Monday, June 3, 2013

What Cosmology Can Teach Us About Morality

by Joel Primack - Big Think:

Morality is a complicated subject because it depends so much on human traditions and human understanding of how we live and how we interact with each other. Cosmology, as the term is used by anthropologists, represents the big picture of the world and how we humans fit into it. We scientists use the word, “cosmology” to refer essentially, exclusively to the science of the whole universe, its origin, evolution, structure and composition. But in the larger sense, cosmology is the big picture that we humans all live in.


Now one of the problems of morality has been that a crucial part of traditional moralogy is an “us versus them” attitude. That there’s the "in crowd" and then there’s the outsiders. And the rules that apply to us are very different than the rules that apply to them and to our interactions with them. So, for example, in the Bible, in the Ten Commandments, the “Thou shalt not kill,” obviously doesn’t apply to the enemies of the Hebrews who were killed with abandon and, in fact, God commands that they all be annihilated under certain circumstances. So that’s because that, “Thou shalt not kill,” really only applies to us, in this case the Hebrews.

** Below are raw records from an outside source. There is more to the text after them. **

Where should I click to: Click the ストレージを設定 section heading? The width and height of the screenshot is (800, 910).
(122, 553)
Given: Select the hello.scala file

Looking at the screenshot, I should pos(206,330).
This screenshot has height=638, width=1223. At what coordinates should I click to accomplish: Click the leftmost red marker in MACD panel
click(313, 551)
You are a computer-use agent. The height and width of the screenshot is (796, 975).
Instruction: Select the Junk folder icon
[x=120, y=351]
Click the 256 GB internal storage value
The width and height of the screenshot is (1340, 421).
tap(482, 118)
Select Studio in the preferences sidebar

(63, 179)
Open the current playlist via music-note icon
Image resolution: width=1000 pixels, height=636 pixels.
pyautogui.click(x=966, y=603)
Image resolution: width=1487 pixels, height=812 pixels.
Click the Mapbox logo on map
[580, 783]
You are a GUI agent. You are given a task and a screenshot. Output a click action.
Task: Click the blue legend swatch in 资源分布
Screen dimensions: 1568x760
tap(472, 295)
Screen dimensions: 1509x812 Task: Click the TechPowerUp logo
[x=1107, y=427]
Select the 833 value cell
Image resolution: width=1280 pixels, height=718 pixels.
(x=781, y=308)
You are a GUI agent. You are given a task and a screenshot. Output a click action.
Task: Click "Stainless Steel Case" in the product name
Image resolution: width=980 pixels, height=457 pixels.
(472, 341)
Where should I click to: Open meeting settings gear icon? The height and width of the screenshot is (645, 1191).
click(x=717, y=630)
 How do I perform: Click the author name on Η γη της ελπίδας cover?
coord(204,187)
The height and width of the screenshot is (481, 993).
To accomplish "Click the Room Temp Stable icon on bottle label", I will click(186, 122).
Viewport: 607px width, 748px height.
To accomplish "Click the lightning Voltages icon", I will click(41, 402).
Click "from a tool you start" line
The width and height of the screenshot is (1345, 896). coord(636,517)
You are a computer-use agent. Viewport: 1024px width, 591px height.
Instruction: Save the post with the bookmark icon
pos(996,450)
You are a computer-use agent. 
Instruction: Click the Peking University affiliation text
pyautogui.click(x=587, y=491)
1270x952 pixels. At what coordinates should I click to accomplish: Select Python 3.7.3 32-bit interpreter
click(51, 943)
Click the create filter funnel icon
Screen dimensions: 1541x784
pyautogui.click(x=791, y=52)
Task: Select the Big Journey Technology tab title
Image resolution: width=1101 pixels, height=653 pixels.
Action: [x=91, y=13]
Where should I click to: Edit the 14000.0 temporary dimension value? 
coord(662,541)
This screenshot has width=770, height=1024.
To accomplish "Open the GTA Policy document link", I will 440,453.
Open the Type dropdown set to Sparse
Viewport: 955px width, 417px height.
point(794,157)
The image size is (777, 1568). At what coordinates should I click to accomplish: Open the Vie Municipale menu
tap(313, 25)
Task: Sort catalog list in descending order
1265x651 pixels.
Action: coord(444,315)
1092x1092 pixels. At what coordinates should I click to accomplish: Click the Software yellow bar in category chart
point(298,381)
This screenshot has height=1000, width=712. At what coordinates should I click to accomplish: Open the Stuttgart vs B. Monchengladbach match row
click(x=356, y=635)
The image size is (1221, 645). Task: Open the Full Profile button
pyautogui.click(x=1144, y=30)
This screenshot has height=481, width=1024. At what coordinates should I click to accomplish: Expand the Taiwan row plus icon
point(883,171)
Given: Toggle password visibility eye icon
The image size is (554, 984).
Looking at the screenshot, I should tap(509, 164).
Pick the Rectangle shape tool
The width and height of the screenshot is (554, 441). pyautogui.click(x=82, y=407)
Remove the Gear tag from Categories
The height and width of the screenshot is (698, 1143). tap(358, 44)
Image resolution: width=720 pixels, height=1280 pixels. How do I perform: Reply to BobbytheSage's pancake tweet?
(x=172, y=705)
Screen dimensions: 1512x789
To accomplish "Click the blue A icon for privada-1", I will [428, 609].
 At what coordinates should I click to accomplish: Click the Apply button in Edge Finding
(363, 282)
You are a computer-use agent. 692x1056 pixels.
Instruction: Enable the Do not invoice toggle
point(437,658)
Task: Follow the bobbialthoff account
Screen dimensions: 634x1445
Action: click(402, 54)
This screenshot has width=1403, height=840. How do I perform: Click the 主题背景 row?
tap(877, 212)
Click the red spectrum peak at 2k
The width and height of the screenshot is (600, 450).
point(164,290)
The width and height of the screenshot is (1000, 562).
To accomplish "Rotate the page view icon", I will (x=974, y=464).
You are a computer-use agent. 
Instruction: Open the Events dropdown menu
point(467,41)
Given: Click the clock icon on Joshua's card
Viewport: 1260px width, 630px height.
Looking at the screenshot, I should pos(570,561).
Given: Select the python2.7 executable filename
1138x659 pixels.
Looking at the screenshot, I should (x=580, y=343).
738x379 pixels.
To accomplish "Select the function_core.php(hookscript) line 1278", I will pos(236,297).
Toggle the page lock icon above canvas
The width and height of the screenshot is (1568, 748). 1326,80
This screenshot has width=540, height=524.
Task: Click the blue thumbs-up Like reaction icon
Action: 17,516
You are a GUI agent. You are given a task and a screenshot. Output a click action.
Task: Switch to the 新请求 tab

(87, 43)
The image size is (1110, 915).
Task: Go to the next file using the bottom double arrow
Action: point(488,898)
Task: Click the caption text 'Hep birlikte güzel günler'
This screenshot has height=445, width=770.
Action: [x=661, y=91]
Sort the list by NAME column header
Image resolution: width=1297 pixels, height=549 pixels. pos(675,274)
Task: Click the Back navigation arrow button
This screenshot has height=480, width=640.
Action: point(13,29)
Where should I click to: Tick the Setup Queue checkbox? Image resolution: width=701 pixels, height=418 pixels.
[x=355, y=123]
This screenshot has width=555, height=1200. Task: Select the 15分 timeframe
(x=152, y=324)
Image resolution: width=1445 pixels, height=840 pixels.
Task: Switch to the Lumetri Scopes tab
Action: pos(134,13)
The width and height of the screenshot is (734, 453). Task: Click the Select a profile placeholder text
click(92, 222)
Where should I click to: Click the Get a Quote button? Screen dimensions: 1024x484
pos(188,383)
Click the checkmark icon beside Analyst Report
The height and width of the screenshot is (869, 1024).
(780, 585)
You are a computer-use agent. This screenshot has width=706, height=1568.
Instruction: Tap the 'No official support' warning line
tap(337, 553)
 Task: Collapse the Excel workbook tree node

Now, the problem is, that as the world has become more and more integrated and when things that happen in one place don’t stay in that place, but affect the whole world, this us/them mentality has to break down. We have to start to see “us” as being all humanity, and in fact, maybe all life on Earth or Earth itself. And, cosmology can help us do that because cosmology makes it clear that Earth is a gem of the cosmos; it’s an extraordinary planet. We’ve now discovered more than a thousand planetary systems. There isn’t any that resembles our own.

And in many respects, our planetary system is truly extraordinary. And Earth is, in some ways, the most extraordinary planet of them all. It’s been in what we call the habitable zone around the sun for its entire lifetime and will continue to be in the habitable zone for a long time. And it’s the only planet that has been.

And if we can simply preserve the good features that we’ve inherited on Earth, Earth can become, can remain, the Eden of the universe, at least, the known universe. And it’s very important that humans understand that we are more closely related than almost any species is. We humans seem to have come through at least one bottleneck where there were a very small number of humans, something like 50,000 years ago, and we’re all descended from that small number of humans.

Genetically, we humans are more closely related to each other than almost any other species is related. And we all face many problems, which are essentially the same across the world. So to the extent that modern cosmology, the understanding of our origin and evolution, can give us this understanding that we’re all in this together, we can break down that crucial column of traditional morality of the “us versus them” and see it all as “us.” And I think that that could be one of the most important achievements of humankind, especially over this critical transition at the end of our exponential inflation on our home planet.